__Document excerpt__
..............................

Google Data Analytics Capstone: Cyclistic Bike-Share Analysis using BigQuery SQL and Tableau
How Does a Bike-Share Navigate Speedy Success?
The Cyclistic Case Study is one of the capstone projects for completion of Google Data Analytics, a professional certificate program offered by Google and Coursera. I started the course last July 2022 and just finished recently. I started this course to further my career as a data analyst and enhance my programming and project management skills. Google recommended students to create a porfolio showcasing the techniques and skills we learned throughout the course. They provided case studies for students to analyze and include in the their portfolio.
In this case study, I am a junior data analyst working as part of the marketing analyst team at Cyclistic, a bike-share company in Chicago. I am tasked to gain data insights, identify trends, and provide professional data visualizations using historical data provided by the company on how casual riders and annual members use Cyclistic bikes differently. From these insights, our team will design a new marketing strategy to convert casual riders into annual members.

..............................

__Stored rows__
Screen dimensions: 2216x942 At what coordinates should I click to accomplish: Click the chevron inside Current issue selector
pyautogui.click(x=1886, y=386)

..............................

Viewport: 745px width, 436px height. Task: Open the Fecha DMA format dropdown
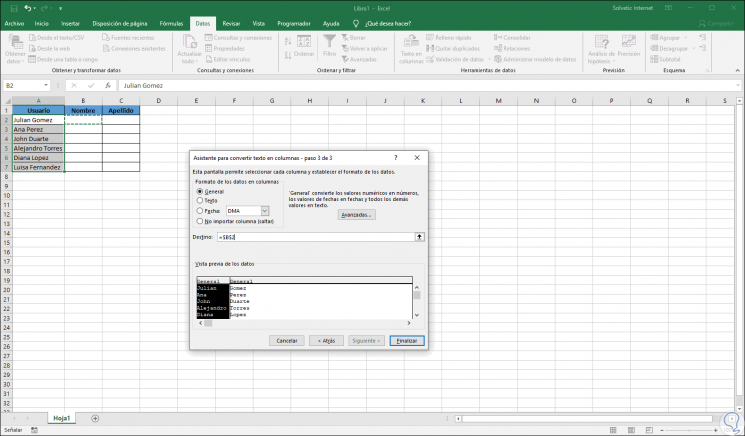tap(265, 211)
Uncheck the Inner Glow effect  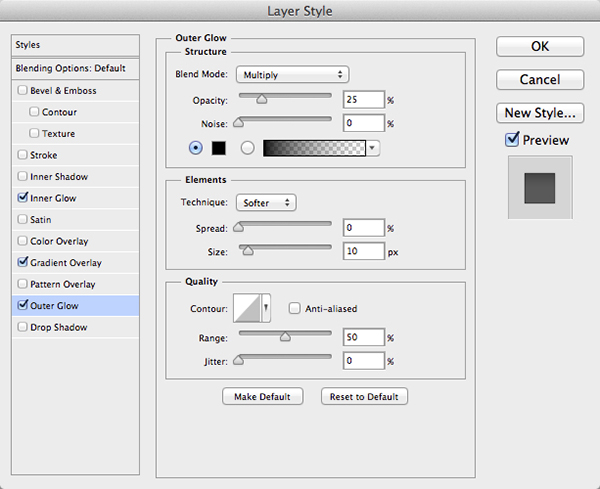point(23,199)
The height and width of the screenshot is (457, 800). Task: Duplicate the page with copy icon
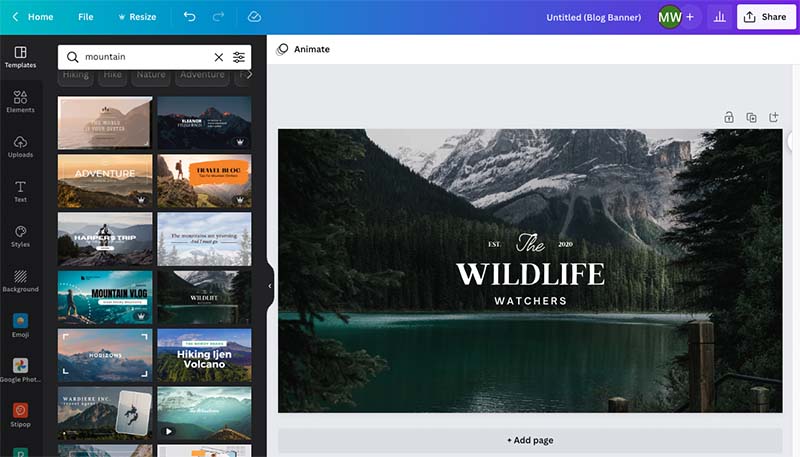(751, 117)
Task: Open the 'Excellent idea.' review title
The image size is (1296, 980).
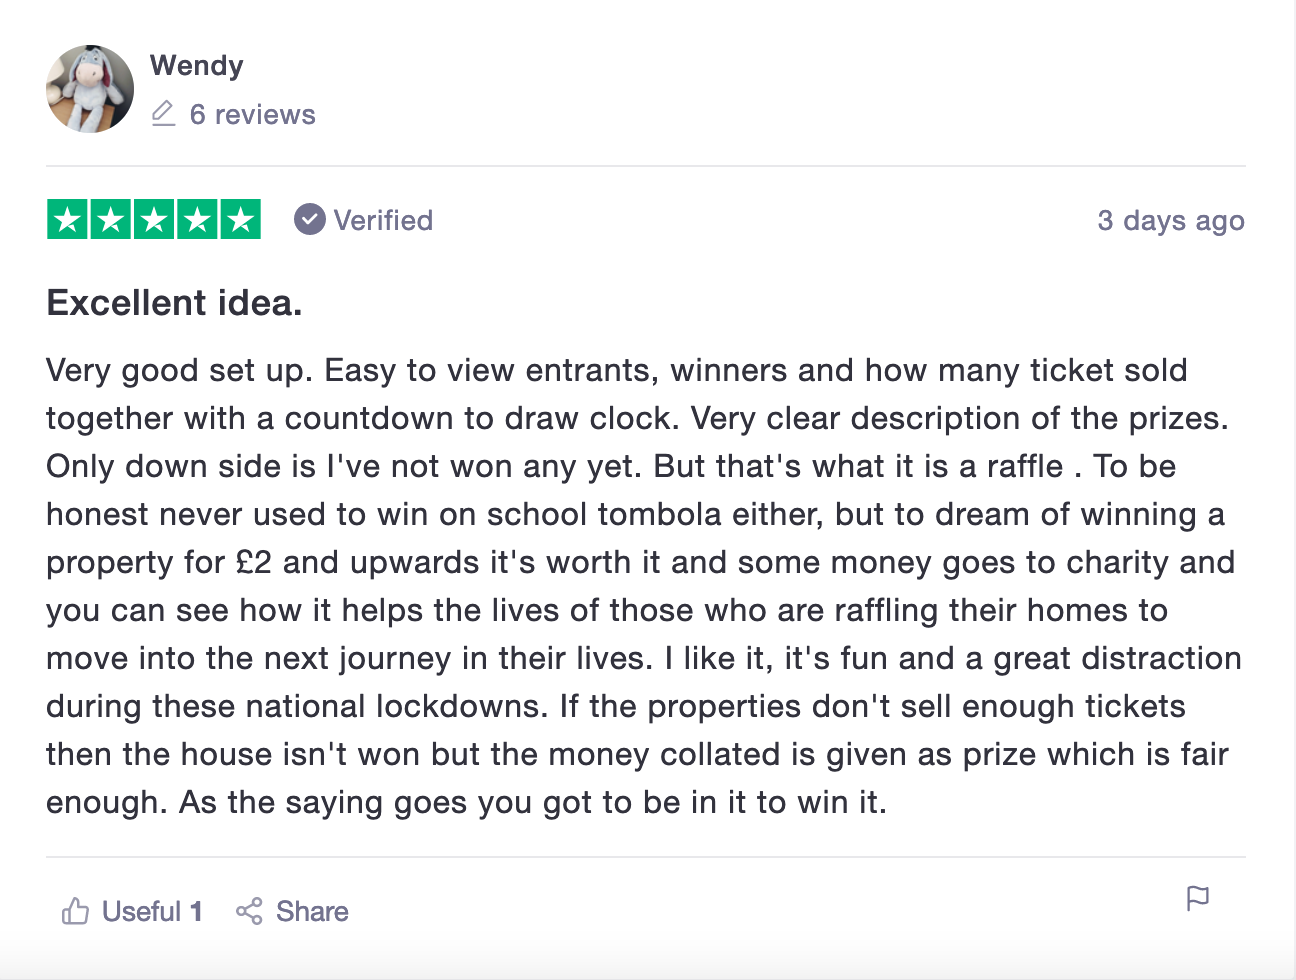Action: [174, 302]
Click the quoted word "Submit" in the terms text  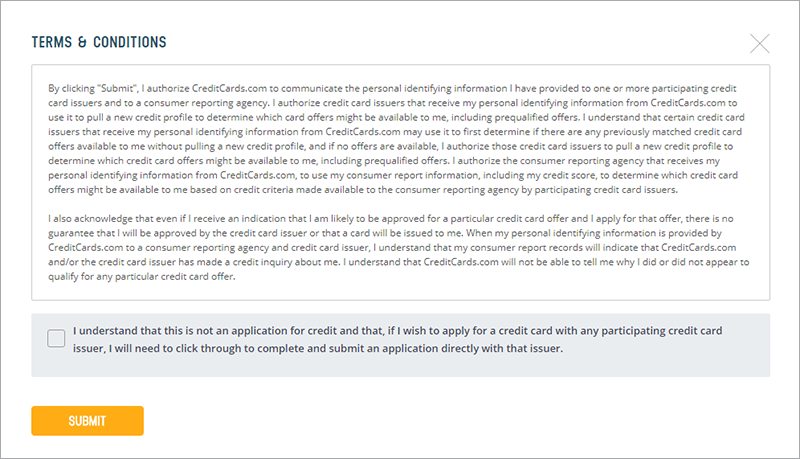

..............................

__Set tasks__
[a] In the Cyclistic case study write-up, which city is Cyclistic based in?
[b] Does the Cyclistic case study write-up support each of these statements? (i) The certificate program is offered by Google and Coursera. (ii) The writer began the course in July 2023. (iii) The team plans a marketing strategy to turn annual members into casual riders. Answer yes or no for each, quoting the deciding words.
[c] Carry on the Cyclistic case study write-up from the point where it stops.

__Answers to the exercises__
[a] Chicago.

[b]
(i) Yes: "a professional certificate program offered by Google and Coursera"
(ii) No: "I started the course last July 2022"
(iii) No: "design a new marketing strategy to convert casual riders into annual members"

[c]
About the Company
In 2016, Cyclistic launched a successful bike-share offering. Since then, the program has grown to a fleet of 5,824 bicycles that are geotracked and locked into a network of 692 stations across Chicago. The bikes can be unlocked from one station and returned to any other station in the system anytime.
Until now, Cyclistic’s marketing strategy relied on building general awareness and appealing to broad consumer segments. One approach that helped make these things possible was the flexibility of its pricing plans: single-ride passes, full-day passes, and annual memberships. Customers who purchase single-ride or full-day passes are referred to as casual riders. Customers who purchase annual memberships are Cyclistic members.
Cyclistic’s finance analysts have concluded that annual members are much more profitable than casual riders. Although the pricing flexibility helps Cyclistic attract more customers, Moreno believes that maximizing the number of annual members will be key to future growth. Rather than creating a marketing campaign that targets all-new customers, Moreno believes there is a very good chance to convert casual riders into members. She notes that casual riders are already aware of the Cyclistic program and have chosen Cyclistic for their mobility needs.
- How doa annual members and casual riders use Cyclistic bikes differently?
- Why would casual riders buy Cyclistic annual memberships?
- How can Cyclistic use difital media to influence casual riders to become members?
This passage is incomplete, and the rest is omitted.